------ DATASET EXTRACT
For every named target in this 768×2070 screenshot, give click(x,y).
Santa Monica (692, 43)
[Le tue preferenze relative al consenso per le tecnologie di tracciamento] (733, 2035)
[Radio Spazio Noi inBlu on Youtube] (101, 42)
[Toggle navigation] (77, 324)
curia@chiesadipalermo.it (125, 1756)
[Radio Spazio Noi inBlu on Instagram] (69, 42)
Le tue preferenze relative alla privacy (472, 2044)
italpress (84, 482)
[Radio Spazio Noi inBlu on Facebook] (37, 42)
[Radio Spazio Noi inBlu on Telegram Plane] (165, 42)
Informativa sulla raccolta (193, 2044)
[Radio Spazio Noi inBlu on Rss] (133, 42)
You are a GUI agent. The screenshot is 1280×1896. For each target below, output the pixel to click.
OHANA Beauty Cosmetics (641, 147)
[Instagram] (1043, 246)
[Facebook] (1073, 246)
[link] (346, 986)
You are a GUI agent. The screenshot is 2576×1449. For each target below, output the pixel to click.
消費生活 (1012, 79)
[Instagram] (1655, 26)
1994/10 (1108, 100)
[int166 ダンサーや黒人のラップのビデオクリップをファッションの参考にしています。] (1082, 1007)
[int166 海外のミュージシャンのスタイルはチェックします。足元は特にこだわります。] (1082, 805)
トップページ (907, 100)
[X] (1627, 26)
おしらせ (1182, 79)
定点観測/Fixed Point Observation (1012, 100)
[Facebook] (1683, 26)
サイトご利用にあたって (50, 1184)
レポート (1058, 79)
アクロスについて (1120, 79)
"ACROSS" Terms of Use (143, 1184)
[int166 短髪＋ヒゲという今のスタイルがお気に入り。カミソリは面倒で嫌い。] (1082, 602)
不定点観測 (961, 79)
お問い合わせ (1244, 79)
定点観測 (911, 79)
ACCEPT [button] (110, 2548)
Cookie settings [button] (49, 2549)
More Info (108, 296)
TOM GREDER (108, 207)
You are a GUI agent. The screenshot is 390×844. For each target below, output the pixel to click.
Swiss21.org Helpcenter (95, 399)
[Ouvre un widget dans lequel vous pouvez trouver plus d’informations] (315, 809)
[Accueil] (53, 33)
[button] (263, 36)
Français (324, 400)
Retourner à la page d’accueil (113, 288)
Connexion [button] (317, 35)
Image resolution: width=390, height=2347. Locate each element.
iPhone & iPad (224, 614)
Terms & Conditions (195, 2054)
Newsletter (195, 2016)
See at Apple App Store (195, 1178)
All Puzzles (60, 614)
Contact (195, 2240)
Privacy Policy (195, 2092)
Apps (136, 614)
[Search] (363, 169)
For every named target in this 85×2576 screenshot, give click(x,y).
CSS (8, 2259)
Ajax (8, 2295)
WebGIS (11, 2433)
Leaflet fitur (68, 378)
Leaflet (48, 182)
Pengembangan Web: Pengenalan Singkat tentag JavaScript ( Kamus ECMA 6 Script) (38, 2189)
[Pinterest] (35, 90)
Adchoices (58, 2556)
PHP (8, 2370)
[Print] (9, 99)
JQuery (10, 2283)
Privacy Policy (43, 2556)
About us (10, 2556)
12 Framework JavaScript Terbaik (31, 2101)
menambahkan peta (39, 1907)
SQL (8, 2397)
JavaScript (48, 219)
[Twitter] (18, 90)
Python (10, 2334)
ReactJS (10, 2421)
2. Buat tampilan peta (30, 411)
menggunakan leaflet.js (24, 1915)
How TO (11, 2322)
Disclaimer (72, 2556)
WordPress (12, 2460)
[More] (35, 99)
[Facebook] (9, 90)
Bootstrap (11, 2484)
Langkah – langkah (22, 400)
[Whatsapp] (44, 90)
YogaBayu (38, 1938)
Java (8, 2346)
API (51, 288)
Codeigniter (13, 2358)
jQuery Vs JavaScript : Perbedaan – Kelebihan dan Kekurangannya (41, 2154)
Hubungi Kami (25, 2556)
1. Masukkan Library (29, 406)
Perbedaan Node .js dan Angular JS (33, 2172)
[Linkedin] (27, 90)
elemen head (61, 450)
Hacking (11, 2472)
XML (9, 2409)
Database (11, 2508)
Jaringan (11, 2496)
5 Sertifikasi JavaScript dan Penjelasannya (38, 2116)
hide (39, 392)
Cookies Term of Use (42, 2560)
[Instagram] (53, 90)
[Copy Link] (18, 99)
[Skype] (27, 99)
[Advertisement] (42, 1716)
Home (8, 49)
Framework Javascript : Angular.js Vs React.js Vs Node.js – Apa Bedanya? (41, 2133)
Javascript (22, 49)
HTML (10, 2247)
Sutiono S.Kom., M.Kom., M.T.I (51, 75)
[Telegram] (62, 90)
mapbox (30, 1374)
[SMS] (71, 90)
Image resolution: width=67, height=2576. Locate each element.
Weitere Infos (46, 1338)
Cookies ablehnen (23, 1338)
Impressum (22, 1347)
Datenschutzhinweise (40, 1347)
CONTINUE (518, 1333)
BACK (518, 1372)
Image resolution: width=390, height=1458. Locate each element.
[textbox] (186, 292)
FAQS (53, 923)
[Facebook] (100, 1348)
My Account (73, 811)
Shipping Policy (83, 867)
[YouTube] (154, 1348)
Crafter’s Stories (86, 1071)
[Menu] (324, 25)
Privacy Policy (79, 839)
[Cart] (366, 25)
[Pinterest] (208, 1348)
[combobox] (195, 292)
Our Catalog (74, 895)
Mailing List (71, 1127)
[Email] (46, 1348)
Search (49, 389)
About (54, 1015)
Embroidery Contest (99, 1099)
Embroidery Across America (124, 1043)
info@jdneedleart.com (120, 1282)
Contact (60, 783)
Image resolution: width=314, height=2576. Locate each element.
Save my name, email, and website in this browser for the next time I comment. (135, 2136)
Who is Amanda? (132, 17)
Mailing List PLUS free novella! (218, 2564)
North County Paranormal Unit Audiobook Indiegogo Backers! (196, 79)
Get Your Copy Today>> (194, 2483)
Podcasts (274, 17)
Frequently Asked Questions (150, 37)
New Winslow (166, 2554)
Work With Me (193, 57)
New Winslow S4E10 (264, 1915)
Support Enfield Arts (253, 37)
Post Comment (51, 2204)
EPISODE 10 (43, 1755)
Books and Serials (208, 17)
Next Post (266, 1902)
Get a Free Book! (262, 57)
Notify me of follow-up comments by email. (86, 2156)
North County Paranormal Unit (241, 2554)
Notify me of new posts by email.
------------
_WHAT THE EXERCISE ASKS_
Take the lines above from the one containing "Cookie settings [button] (49, 2549)" to the one containing "Bootstrap (11, 2484)" and retype them exactly, both ends included, with nothing added.

_SOLVED PROBLEM_
Cookie settings [button] (49, 2549)
More Info (108, 296)
TOM GREDER (108, 207)
You are a GUI agent. The screenshot is 390×844. For each target below, output the pixel to click.
Swiss21.org Helpcenter (95, 399)
[Ouvre un widget dans lequel vous pouvez trouver plus d’informations] (315, 809)
[Accueil] (53, 33)
[button] (263, 36)
Français (324, 400)
Retourner à la page d’accueil (113, 288)
Connexion [button] (317, 35)
Image resolution: width=390, height=2347. Locate each element.
iPhone & iPad (224, 614)
Terms & Conditions (195, 2054)
Newsletter (195, 2016)
See at Apple App Store (195, 1178)
All Puzzles (60, 614)
Contact (195, 2240)
Privacy Policy (195, 2092)
Apps (136, 614)
[Search] (363, 169)
For every named target in this 85×2576 screenshot, give click(x,y).
CSS (8, 2259)
Ajax (8, 2295)
WebGIS (11, 2433)
Leaflet fitur (68, 378)
Leaflet (48, 182)
Pengembangan Web: Pengenalan Singkat tentag JavaScript ( Kamus ECMA 6 Script) (38, 2189)
[Pinterest] (35, 90)
Adchoices (58, 2556)
PHP (8, 2370)
[Print] (9, 99)
JQuery (10, 2283)
Privacy Policy (43, 2556)
About us (10, 2556)
12 Framework JavaScript Terbaik (31, 2101)
menambahkan peta (39, 1907)
SQL (8, 2397)
JavaScript (48, 219)
[Twitter] (18, 90)
Python (10, 2334)
ReactJS (10, 2421)
2. Buat tampilan peta (30, 411)
menggunakan leaflet.js (24, 1915)
How TO (11, 2322)
Disclaimer (72, 2556)
WordPress (12, 2460)
[More] (35, 99)
[Facebook] (9, 90)
Bootstrap (11, 2484)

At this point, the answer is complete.